No i zbliża się zima. Ta niby prawdziwa czyli astronomiczno - kalendarzowa. Za oknem jednak totalna jesień w wydaniu późnolistopadowym. Miały nadejść opady śniegu ale szczerze pisząc coś na to nie wygląda. Mój prywatny koci barometr wskazuje na pogodę "wychodną" - koty znaczy chcą przebywać głównie na tzw. świeżym powietrzu. Może dlatego że wreszcie przestało padać i nie ma już lęku przed zmoczeniem futer. Brykają po dachach szopek, najchętniej nocną porą. Jako naczelny odźwierny ( okienny ) jestem zdrowo niewyspana, bo miauczące ponaglenia ( "wchodzę ale zaraz będę wychodził/a" ) przerywają mi sen. Porządki idą zatem okrutnie opornie, tym bardziej że co i raz mam jakieś konieczne wyjście. Dżizaas za to już niemal na mecie - jesteśmy należycie zakeksowane, zapierniczone a nawet zamakowcowane ( w zamrażalniku siedzą dwa zamrożone makowce ). Ciotka Elka ugotowała genialny bigos i grozi gotowanym sernikiem, Cio Mary dysponuje oprócz tradycyjnej przedświątecznej grypy domowymi łazankami i starannie zamrożonymi pierogami, więc wszystko wskazuje na to że święta przejdą pod znakiem wyżerania jedzonka w którego powstawaniu nie brałam udziału. Znaczy luzik kulinarny.
Jedyne co człowiekowi grozi to sprzedanie przez Cio Mary cholernego wirusa ( oczywiście mamy winnego - Wujek Jo przyniósł zarazę z tzw.kontaktów z ludźmi ). Pogoda sprzyja przenoszeniu choróbska. Najwyższa więc pora pożegnać już jesień i poprosić Wielkiego Pogodowego o mrozik ( bardzo lekki ) i trochę białego puchu ( bez śnieżyc i nadmiaru szczęścia, który zmuszałby mnie do odgarniania wyczynowego ). Na pożegnanie jesieni przygotowałam dla blogożerców tzw. haftowankę tematyczną. Też spuścizna po starych czasach, szczęśliwie dla moich oczu nie wykonywana techniką krzyżykową. To obrazek "pod szkłem", co niestety jest widoczne na moich zdjątkach. Fociłam jak najlepiej umiałam jednak szkiełko "blikało", bądźcie więc z lekka choć wyrozumiali, pleaseee. Teraz o samym obrazku - historia zaczyna się od mojego jesiennego płaszczyka. Miałam kiedyś takowy elegancki "obiekt noszalny". Było to w czasach przedkurtkowych, kiedy jeszcze miałam ambicję żeby "jakoś wyglądać". No cóż, dawno to było i nieprawda, z płaszczyka starannie znoszonego ostała się mało złachana część, która posłużyła za materiał do haftu ( "podkłada", he, he ).

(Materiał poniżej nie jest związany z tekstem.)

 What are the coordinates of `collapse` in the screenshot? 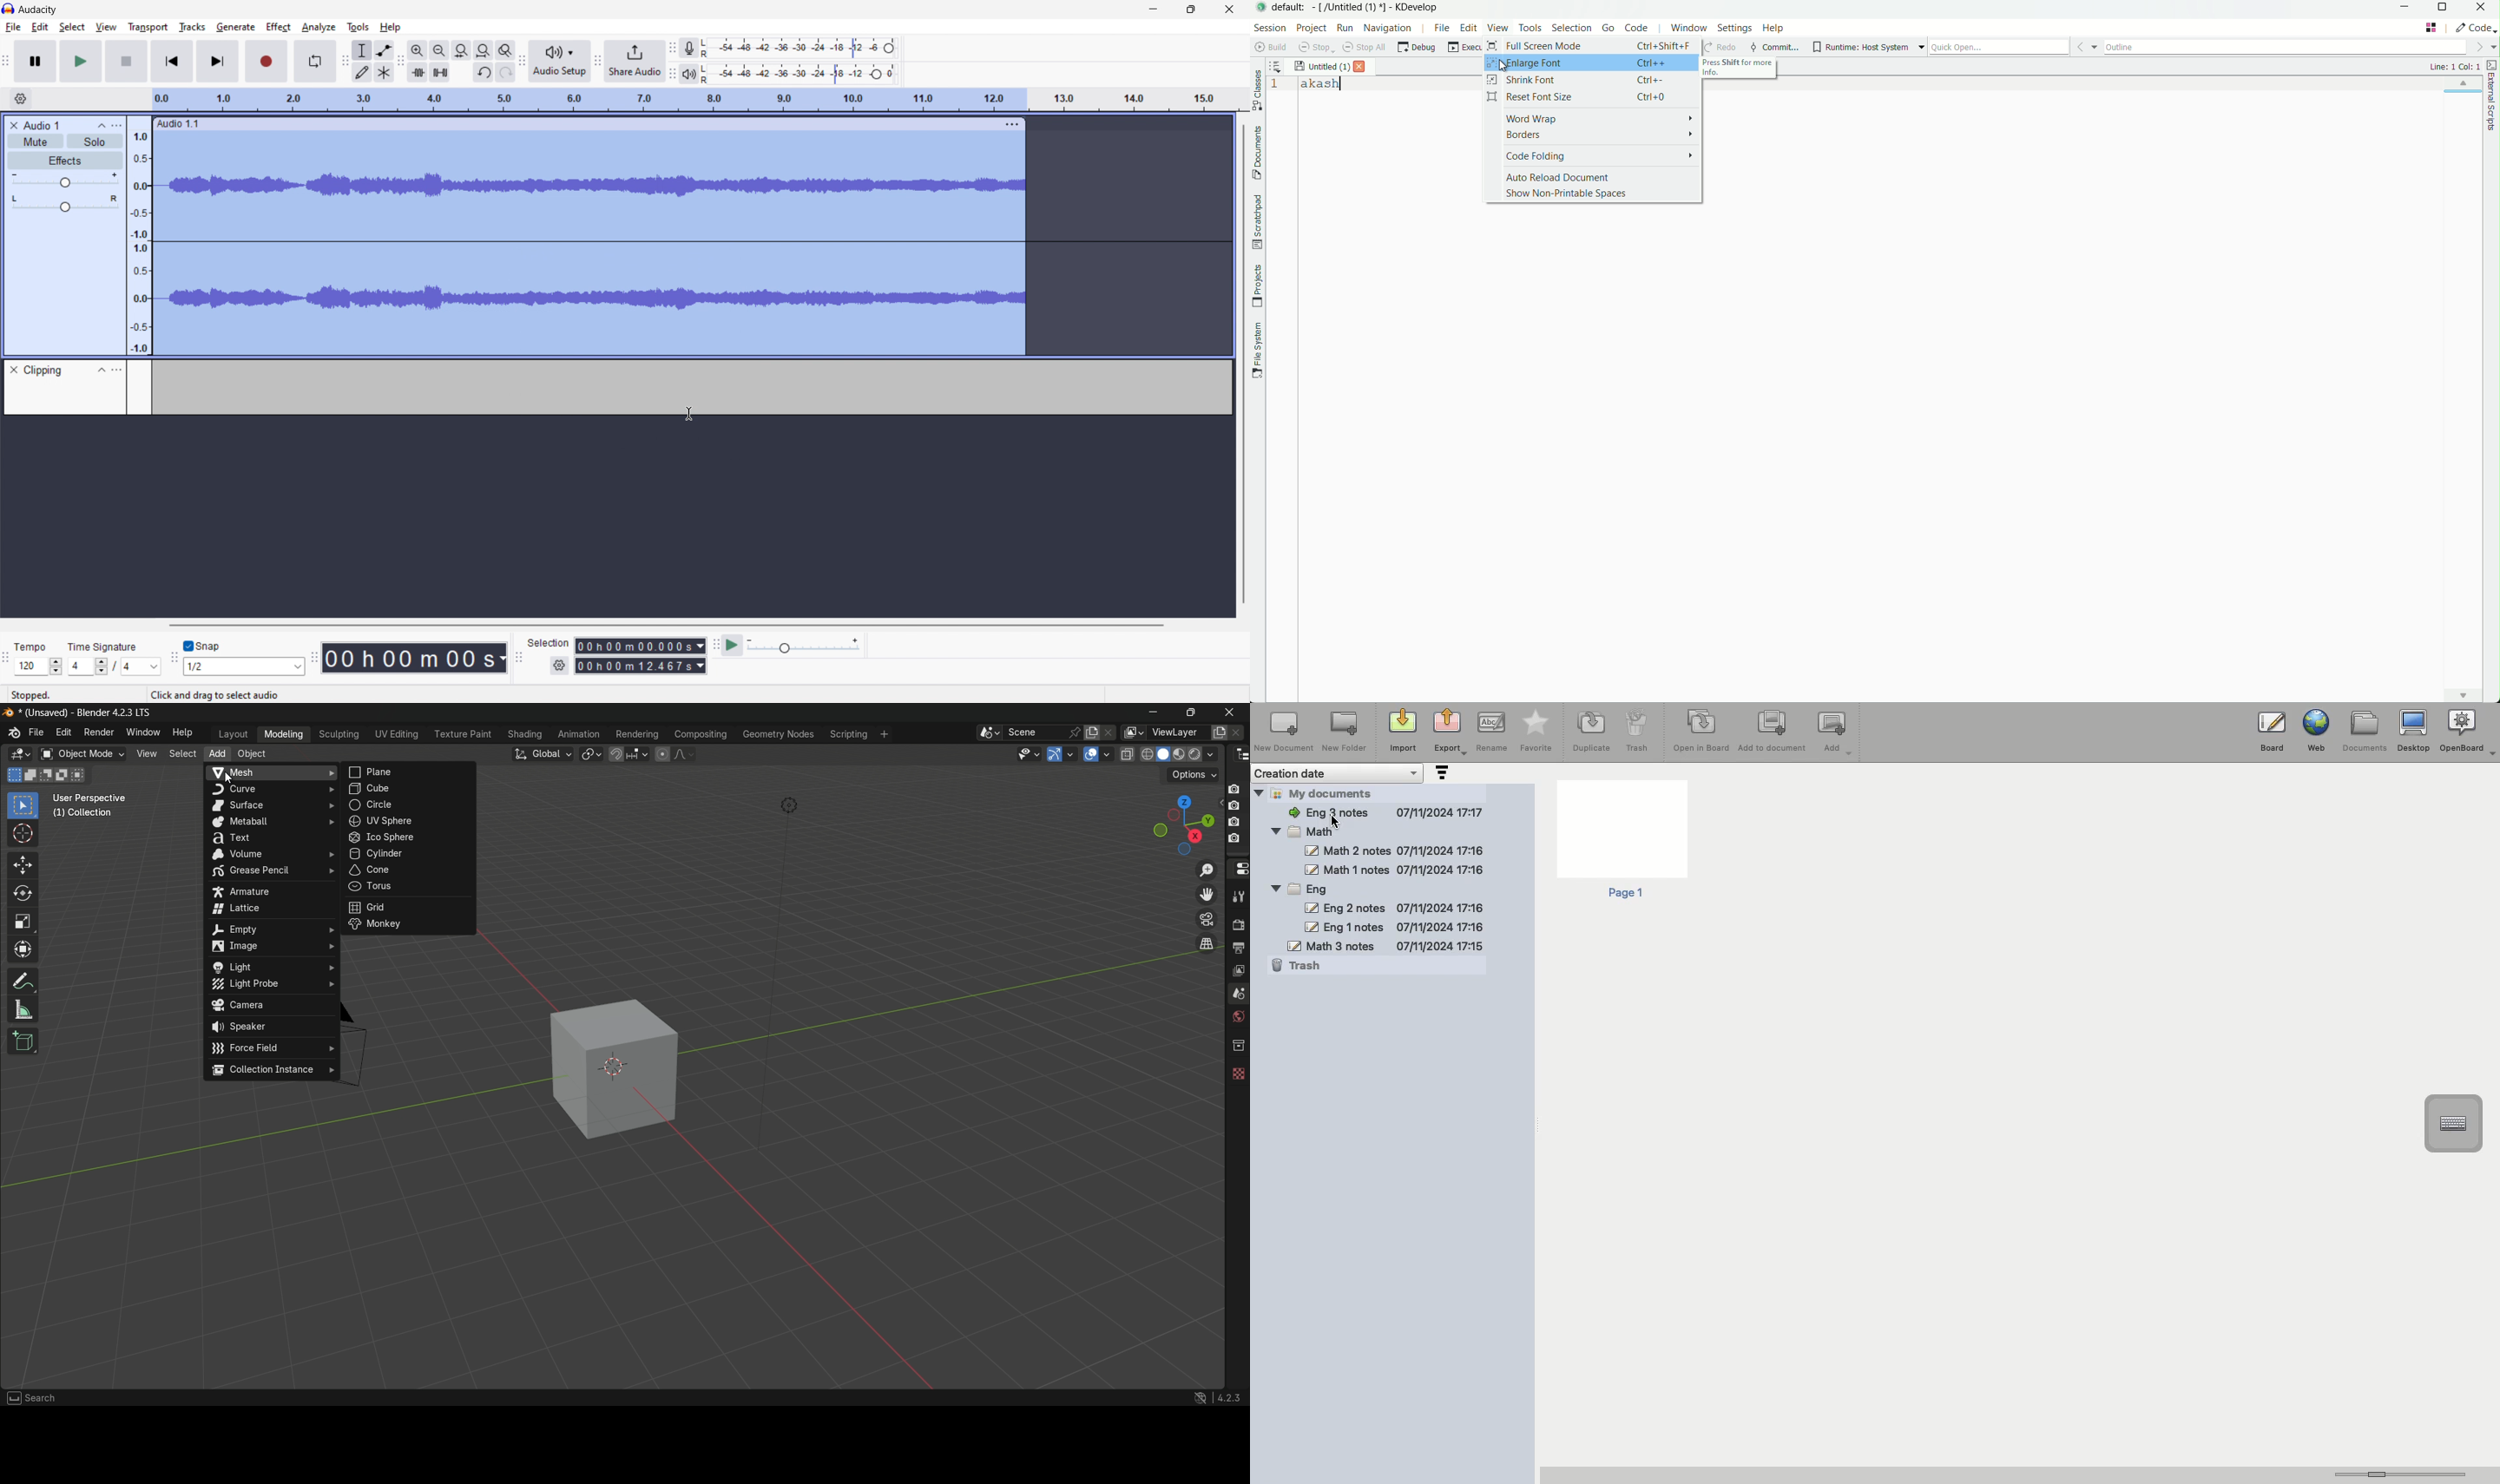 It's located at (100, 126).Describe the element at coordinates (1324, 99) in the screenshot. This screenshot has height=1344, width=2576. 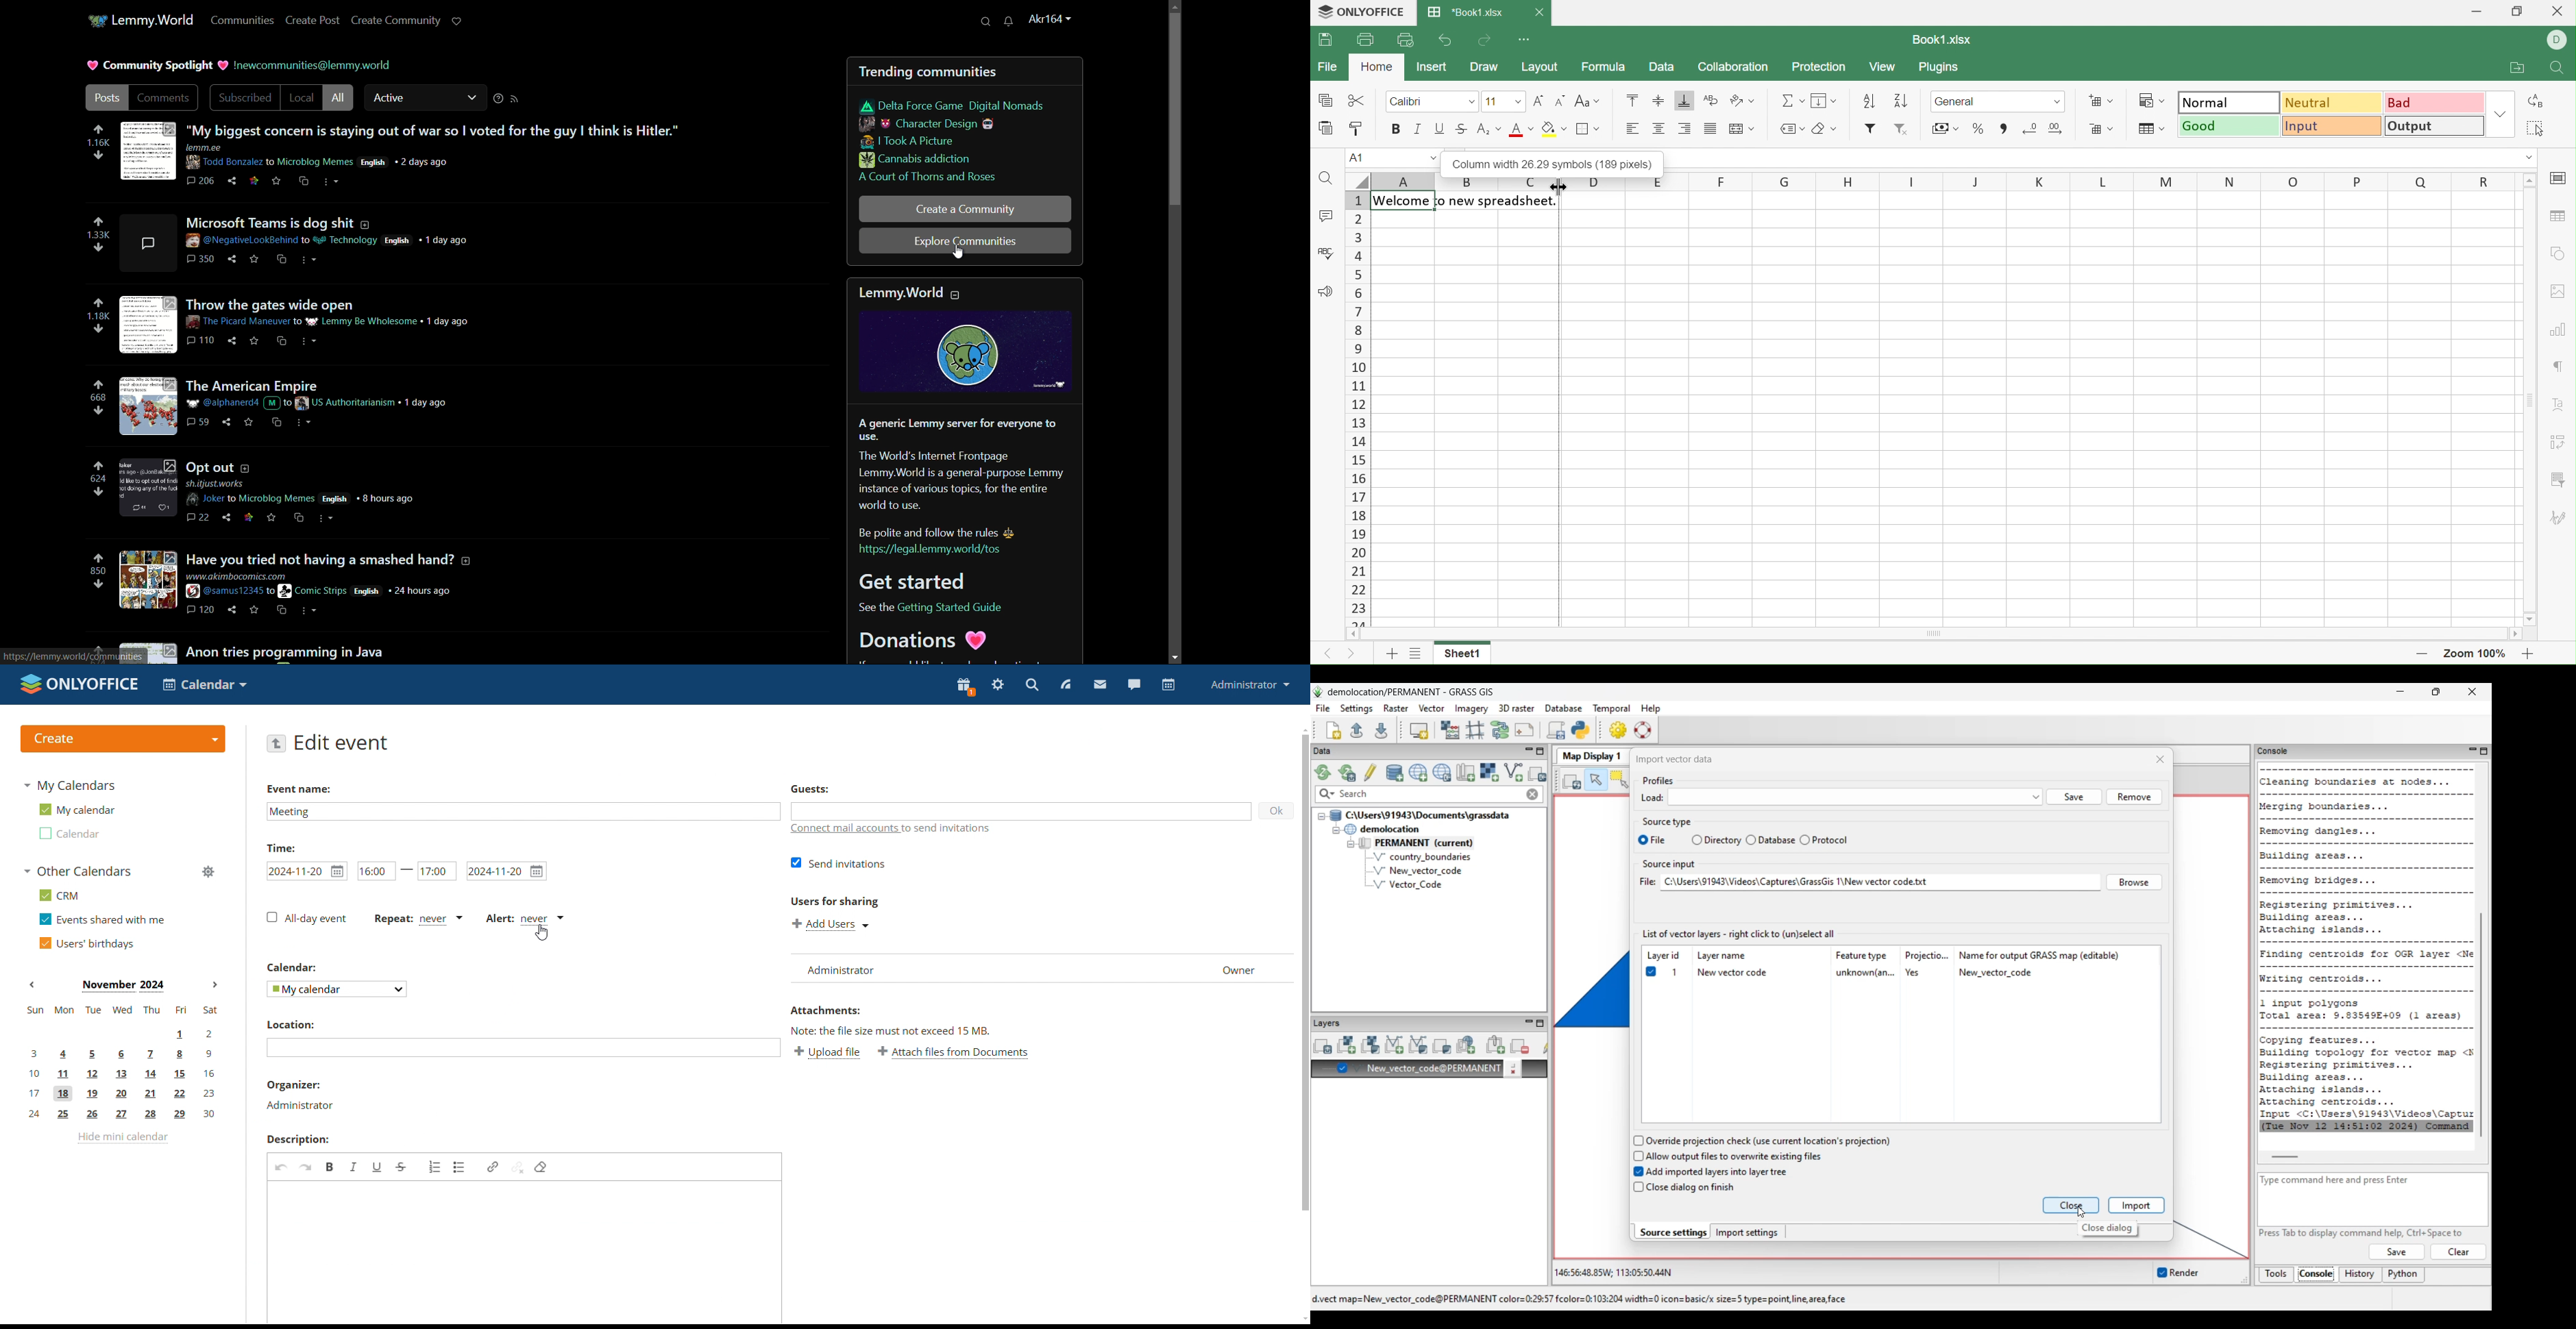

Na tym ciężkawym tweedzie został wykonany haft mulina, kordonkiem i co tam jeszcze było pod ręką. Motyw tym razem nie "burdowy", jesienna orkiestra złożona z drzewnego ducha ( uszy i rogi to wspomnienie po leśnej greckiej mitologii ), ślimaka grającego na lirze i trąbkującego skrzata to mój wymysł własny. Jak wymysł własny to nie mogło być bez zwierząt - na drzewie siedzi Melania a koło skrzata kręci się Tasiemka, uwielbiani członkowie mojej rodziny. Są jeszcze z trudem widoczni przedstawiciele dzikiej fauny - dudek i pająk. A wszystko w rdzawych jesiennych odcieniach ( z wyjątkiem czarnej Melki ) i w jesiennych liściach ( drzewo to zdaje się jarzębinka miała być ). Tym "płaszczykowym", mocno topornym obrazkiem żegnam na blogu minioną jesień.
Zdolna z Ciebie bestia Tabciu, gratuluję dzieła bo bardzo me gusta.
OdpowiedzUsuńRównocześnie życzę Radosnych Świąt!
Taa...... bestia zdolna do wszystkiego, he, he. Dzięks za życzonka Pikutku.